[AIM OF THE TASK] Restate the data below word for word, and let no image into your version.

Collected data entries:
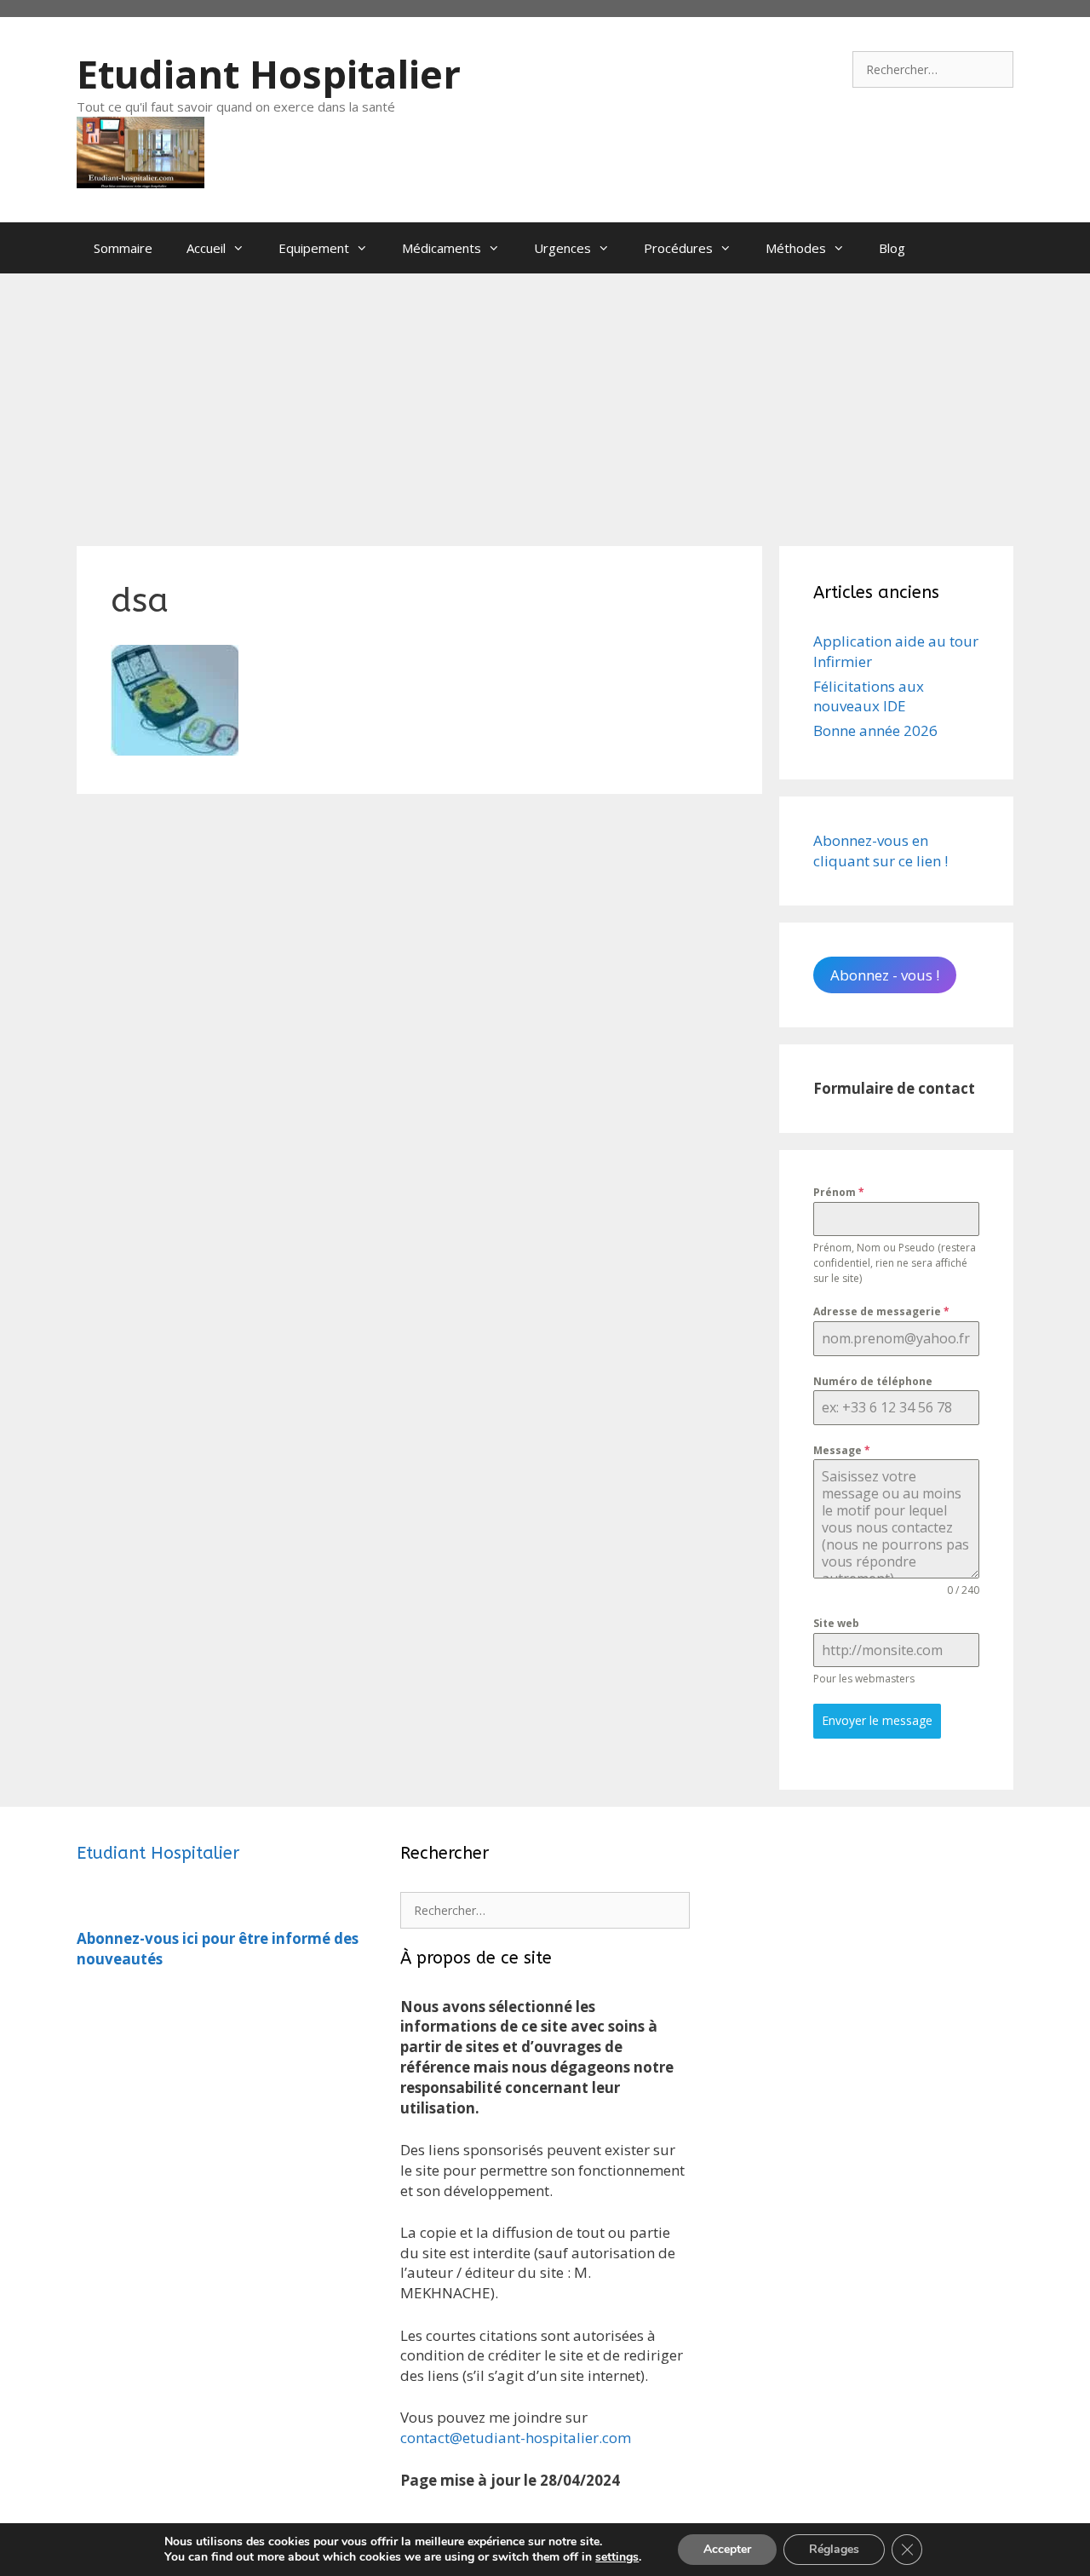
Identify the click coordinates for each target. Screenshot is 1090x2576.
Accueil (206, 247)
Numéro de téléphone (872, 1381)
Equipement (313, 247)
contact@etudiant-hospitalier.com (515, 2437)
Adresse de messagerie (881, 1311)
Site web (836, 1623)
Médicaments (441, 247)
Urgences (562, 247)
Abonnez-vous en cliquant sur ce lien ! (880, 851)
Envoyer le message (877, 1720)
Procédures (678, 247)
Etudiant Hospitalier (269, 74)
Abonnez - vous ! (884, 975)
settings (617, 2557)
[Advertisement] (545, 401)
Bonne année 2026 (875, 730)
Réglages (834, 2549)
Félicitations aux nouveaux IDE (868, 696)
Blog (892, 247)
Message (841, 1450)
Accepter (727, 2549)
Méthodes (796, 247)
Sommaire (123, 247)
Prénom (838, 1192)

[YOUR SOLUTION]
Identify the click coordinates for each target. Screenshot is 1090x2576.
Accueil (206, 247)
Numéro de téléphone (872, 1381)
Equipement (313, 247)
contact@etudiant-hospitalier.com (515, 2437)
Adresse de messagerie (881, 1311)
Site web (836, 1623)
Médicaments (441, 247)
Urgences (562, 247)
Abonnez-vous en cliquant sur ce lien ! (880, 851)
Envoyer le message (877, 1720)
Procédures (678, 247)
Etudiant Hospitalier (269, 74)
Abonnez - vous ! (884, 975)
settings (617, 2557)
[Advertisement] (545, 401)
Bonne année 2026 (875, 730)
Réglages (834, 2549)
Félicitations aux nouveaux IDE (868, 696)
Blog (892, 247)
Message (841, 1450)
Accepter (727, 2549)
Méthodes (796, 247)
Sommaire (123, 247)
Prénom (838, 1192)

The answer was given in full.